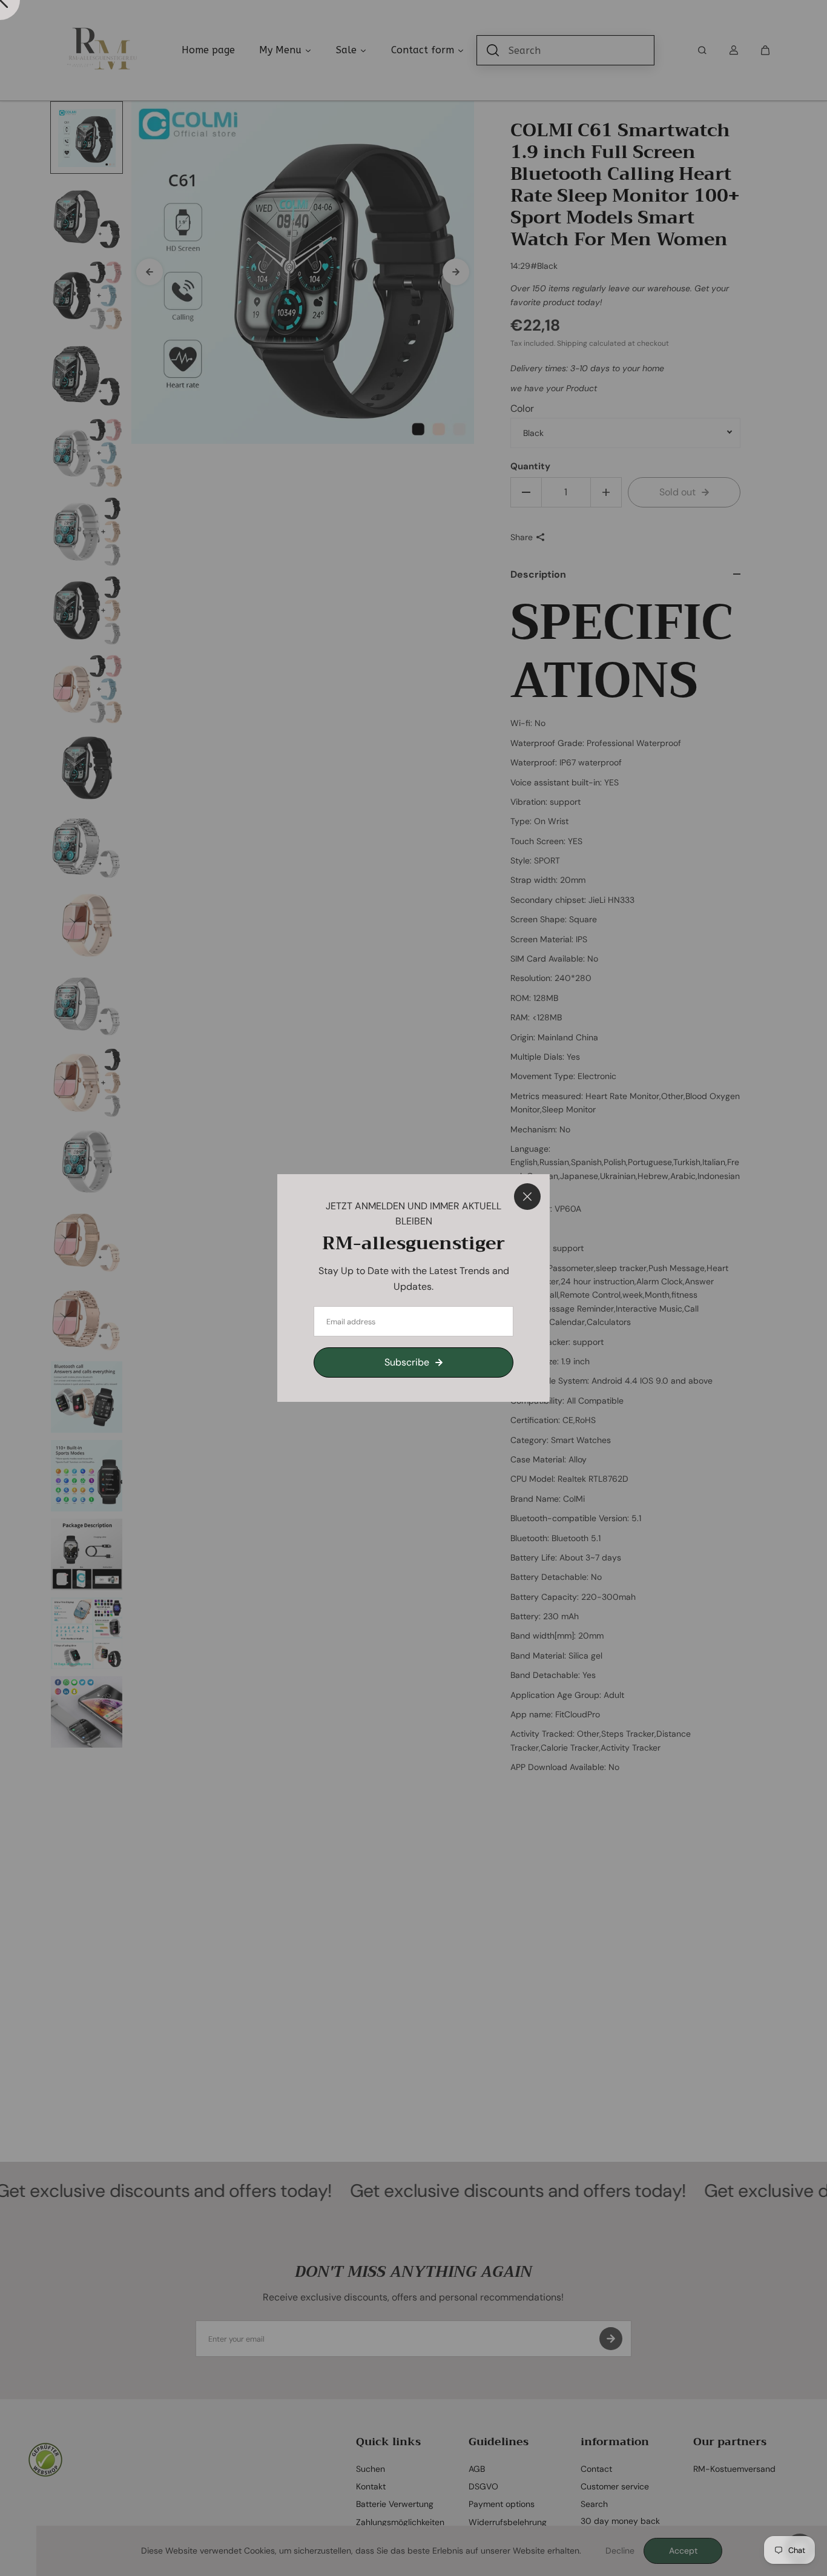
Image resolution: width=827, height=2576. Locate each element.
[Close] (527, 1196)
☆ ☆ ☆
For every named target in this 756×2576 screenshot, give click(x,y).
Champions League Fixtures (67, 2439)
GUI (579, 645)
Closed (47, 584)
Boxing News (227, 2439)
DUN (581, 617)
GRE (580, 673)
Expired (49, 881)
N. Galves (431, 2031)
☆ ☆ ☆
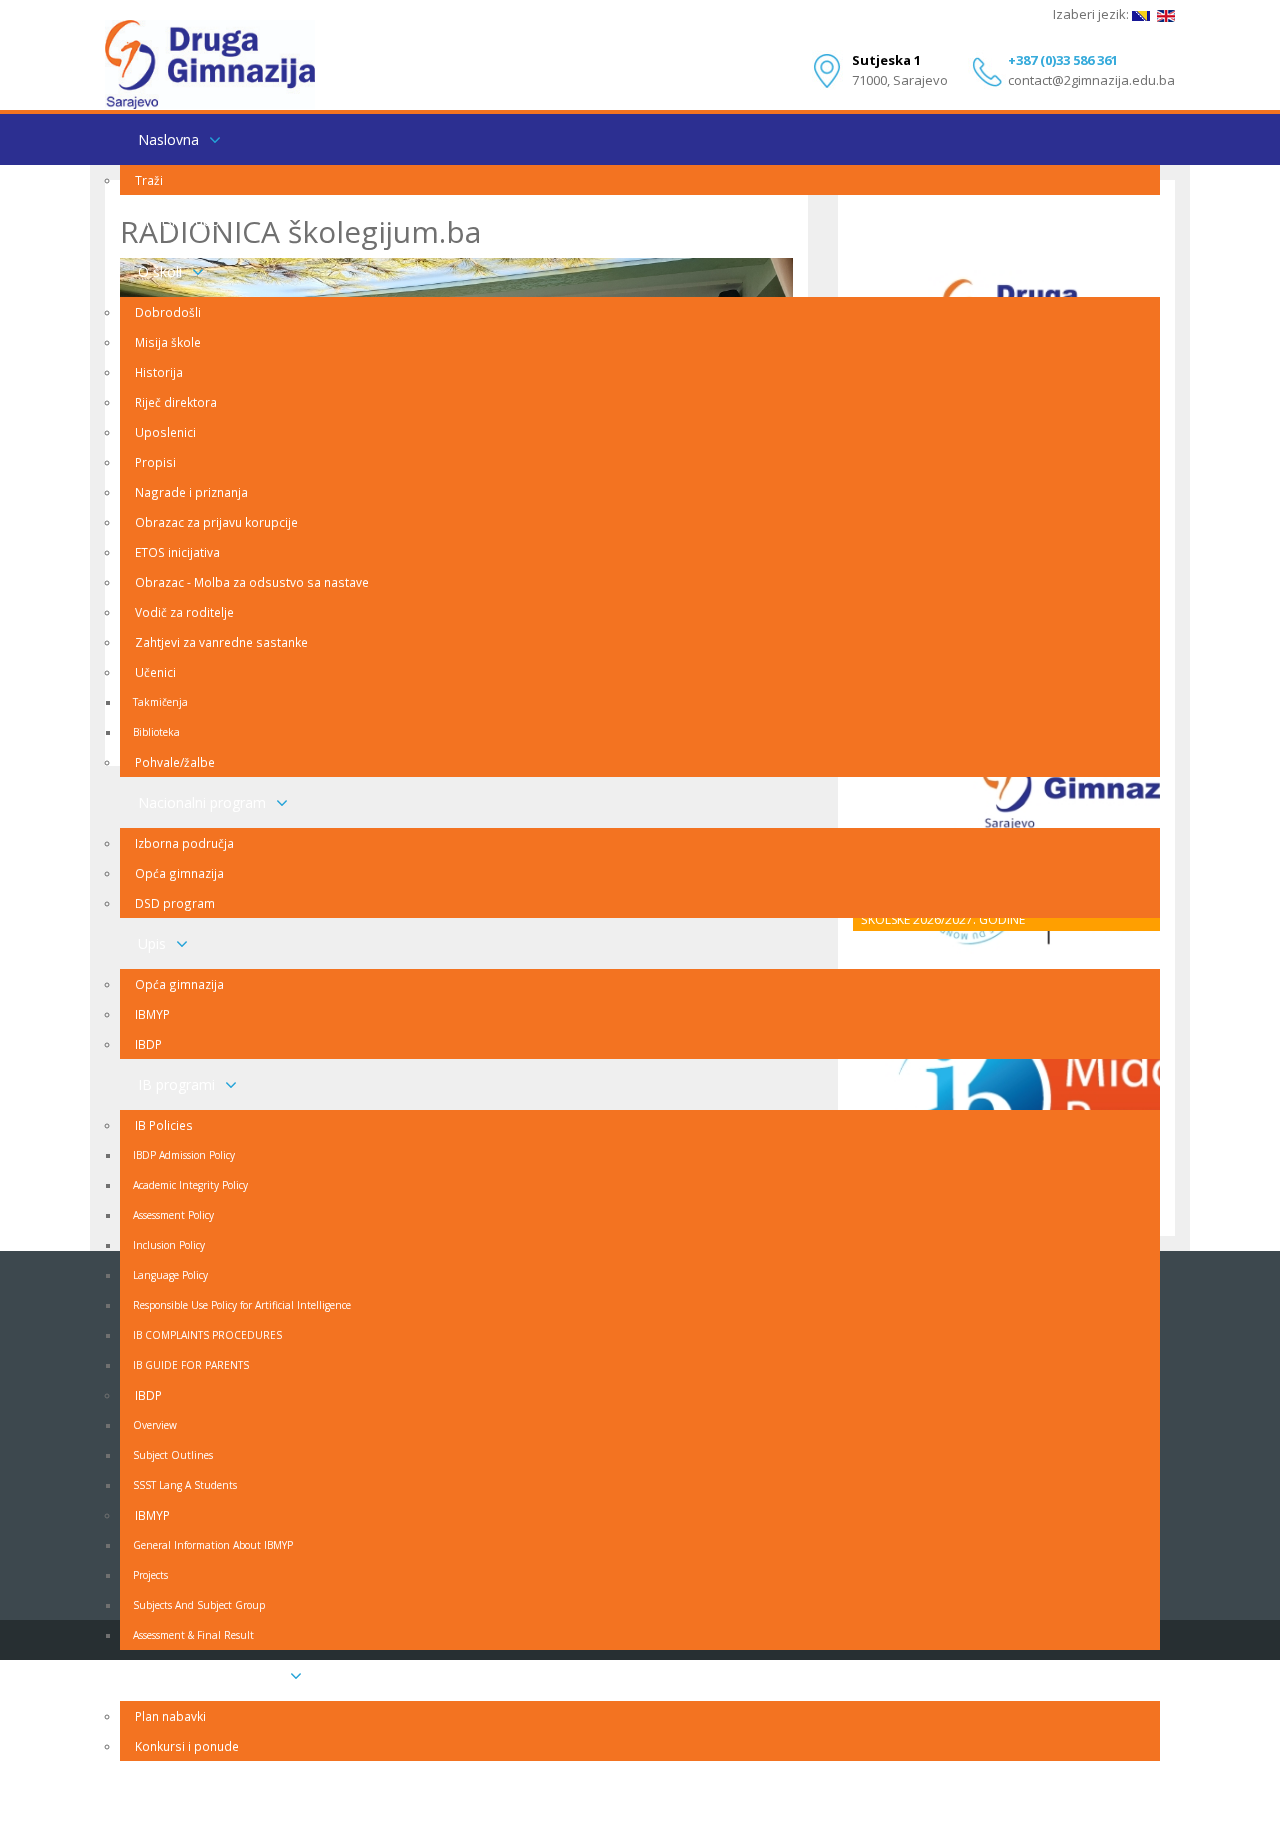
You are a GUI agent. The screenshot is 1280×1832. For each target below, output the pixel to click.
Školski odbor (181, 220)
☆ ☆ ☆
## Exercise
Which lines in the records above contain the string "click"? Copy each one.

## Answer to this problem
For every named target in this 756×2576 screenshot, give click(x,y).
You are a GUI agent. The screenshot is 1280×1832. For each target below, output the pixel to click.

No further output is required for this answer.